Un “mordi e fuggi” in riva al Tevere per Morgan, in collegamento oggi con il programma di Rai 1 “Domenica In” dal Circolo Canottieri Roma. Il cantautore si è ritrovato davanti al pianoforte, nel salone bar della sede del club di Lungotevere Flaminio 39, al centro di una inquadratura disegnata tra l’amato strumento musicale e una lampada da lettura. Un contesto “lounge” in cui il quarantottenne milanese Marco Castoldi, in arte Morgan, ha raccontato le sue future esperienze nello spettacolo, a cominciare dal prossimo “Ballando con le Stelle”.

“Lo trovo un programma molto divertente – ha spiegato l’artista a telecamere spente – Mi è sempre piaciuto, anche quando non ero tra i partecipanti. E poi sono amico di Milly (la conduttrice Carlucci, ndr) che trovo donna seria, colta e impegnata. Mi proponeva la partecipazione da anni, ho detto sì solo adesso perché non avevo altri impegni televisivi e probabilmente perché, con l’avanzare dell’età, devo contrastare in qualche modo la pigrizia”.

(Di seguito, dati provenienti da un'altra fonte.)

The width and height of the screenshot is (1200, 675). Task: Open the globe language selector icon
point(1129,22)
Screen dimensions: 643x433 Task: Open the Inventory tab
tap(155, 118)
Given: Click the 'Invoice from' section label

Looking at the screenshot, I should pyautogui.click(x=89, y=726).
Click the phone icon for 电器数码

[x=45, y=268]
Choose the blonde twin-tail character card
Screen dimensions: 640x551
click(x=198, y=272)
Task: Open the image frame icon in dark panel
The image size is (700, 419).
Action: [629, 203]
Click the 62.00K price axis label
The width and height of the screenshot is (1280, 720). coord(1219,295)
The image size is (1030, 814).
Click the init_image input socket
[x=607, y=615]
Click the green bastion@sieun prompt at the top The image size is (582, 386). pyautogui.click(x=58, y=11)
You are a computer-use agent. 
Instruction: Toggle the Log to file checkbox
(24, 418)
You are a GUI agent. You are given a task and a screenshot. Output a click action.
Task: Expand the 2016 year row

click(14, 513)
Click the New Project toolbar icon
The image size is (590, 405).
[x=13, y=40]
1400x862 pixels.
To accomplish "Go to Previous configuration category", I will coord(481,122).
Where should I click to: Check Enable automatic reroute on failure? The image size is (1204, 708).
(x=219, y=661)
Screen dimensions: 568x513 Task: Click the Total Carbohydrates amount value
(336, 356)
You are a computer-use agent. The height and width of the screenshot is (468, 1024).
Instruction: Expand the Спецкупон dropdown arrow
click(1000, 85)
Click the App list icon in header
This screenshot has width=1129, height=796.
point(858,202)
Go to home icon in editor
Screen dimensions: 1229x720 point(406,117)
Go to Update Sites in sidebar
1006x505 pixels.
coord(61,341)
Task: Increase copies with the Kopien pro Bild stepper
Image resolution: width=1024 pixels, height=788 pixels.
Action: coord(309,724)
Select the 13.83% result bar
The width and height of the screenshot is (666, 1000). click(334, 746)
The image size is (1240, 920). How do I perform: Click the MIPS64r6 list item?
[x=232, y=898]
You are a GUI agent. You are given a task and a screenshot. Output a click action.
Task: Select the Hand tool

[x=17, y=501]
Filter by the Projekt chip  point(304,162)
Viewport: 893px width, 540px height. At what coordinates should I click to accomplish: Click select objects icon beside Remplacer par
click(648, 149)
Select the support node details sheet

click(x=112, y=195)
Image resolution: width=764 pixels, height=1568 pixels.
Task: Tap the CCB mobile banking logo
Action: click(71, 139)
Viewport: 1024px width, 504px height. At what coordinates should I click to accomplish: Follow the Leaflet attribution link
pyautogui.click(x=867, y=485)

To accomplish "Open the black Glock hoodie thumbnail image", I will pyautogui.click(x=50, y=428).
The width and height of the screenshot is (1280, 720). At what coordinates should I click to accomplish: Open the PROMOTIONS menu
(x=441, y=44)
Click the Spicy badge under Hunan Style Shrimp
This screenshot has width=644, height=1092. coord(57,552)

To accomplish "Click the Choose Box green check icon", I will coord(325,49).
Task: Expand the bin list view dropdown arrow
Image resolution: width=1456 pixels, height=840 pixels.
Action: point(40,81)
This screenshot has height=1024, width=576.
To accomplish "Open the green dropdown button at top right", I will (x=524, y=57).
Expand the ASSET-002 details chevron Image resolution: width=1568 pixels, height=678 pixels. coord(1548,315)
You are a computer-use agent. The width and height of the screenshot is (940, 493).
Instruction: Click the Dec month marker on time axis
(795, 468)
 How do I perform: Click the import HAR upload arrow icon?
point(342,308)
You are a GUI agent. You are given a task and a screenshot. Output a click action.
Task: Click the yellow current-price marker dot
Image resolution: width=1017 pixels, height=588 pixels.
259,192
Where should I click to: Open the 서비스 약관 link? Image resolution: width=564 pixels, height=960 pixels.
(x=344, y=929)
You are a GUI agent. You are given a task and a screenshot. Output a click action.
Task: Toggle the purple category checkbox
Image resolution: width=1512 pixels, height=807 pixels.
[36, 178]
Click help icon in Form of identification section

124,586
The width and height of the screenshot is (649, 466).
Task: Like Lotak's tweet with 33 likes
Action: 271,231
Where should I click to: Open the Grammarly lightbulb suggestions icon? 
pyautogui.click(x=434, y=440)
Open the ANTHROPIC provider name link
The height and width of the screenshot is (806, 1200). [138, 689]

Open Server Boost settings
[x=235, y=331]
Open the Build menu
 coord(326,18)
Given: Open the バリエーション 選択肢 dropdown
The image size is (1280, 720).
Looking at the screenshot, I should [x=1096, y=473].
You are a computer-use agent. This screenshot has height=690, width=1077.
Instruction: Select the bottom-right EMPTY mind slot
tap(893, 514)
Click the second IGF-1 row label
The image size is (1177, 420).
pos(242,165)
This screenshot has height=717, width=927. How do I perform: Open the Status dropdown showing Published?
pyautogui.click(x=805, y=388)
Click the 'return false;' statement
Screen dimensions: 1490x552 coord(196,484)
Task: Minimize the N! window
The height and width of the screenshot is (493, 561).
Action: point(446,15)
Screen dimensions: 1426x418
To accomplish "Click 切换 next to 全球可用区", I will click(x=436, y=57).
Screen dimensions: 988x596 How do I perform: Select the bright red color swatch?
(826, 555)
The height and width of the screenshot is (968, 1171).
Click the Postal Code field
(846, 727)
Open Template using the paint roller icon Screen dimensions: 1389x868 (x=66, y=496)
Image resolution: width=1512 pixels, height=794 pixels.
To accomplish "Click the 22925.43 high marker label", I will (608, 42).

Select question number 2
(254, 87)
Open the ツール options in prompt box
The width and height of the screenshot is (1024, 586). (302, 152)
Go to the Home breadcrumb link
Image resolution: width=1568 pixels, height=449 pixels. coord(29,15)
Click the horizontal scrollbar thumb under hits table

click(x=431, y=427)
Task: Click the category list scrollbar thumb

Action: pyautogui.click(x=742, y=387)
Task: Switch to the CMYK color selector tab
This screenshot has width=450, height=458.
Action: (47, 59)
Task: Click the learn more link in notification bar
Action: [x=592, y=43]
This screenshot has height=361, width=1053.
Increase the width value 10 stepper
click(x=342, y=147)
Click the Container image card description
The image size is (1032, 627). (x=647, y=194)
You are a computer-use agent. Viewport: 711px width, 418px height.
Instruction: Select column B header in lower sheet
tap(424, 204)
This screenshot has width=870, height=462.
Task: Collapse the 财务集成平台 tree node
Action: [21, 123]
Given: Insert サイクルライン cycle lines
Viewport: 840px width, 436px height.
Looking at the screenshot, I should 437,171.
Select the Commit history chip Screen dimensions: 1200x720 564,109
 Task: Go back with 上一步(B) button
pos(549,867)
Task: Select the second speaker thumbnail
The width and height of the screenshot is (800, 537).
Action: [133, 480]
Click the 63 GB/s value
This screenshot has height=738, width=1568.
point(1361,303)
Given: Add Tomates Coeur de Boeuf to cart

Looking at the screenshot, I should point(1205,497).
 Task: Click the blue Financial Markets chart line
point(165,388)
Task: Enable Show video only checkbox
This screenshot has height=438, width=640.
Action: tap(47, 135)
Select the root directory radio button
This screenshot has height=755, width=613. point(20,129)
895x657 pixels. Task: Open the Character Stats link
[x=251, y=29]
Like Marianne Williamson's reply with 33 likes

Tra i tanti argomenti della chiacchierata al termine della diretta, uno dei più sentiti non poteva non essere quello sulle riaperture: “Nel resto del mondo sono arrivate da un pezzo. In Italia no, perché da noi ha avuto molto successo la ‘strategia della paura’. Siamo tutti un po’ impauriti, per cui comprendo le difficoltà. Però ricominciare è fondamentale per l’economia del Paese. Quello dell’entertainment è il terzo settore economico d’Italia”.

Discorso a parte Sanremo. “Amadeus… Chi, Mozart? Scherzi a parte, mi è sempre stato simpatico. Al tempo delle ‘brutte intenzioni’ si divertì anche molto. Penso che l’anno successivo ci fosse un problema di giochi di potere tra case discografiche da cui mi tirai fuori. Per anni ho fatto parte di quel mondo, ma poi ho capito che fare dischi in Italia è sciocco”.

Sul presente della musica italiana, Morgan non ha dubbi. Per esempio, “mi piacciono i Maneskin. Per fortuna che Manuel Agnelli, da giudice di ‘X-Factor’, non si sia imposto con loro, altrimenti non avrebbero sfondato. Hanno un’immagine trasgressiva, sono leggeri, divertenti. Chi li vede aggressivi non li capisce. Mi ricordano molto i Kiss. A me, comunque, piace tanto anche Matteo Trapanese”. Infine l’Eurovision Song Contest a Torino. “Chi vedrei bene come conduttore? Ovvio: io”.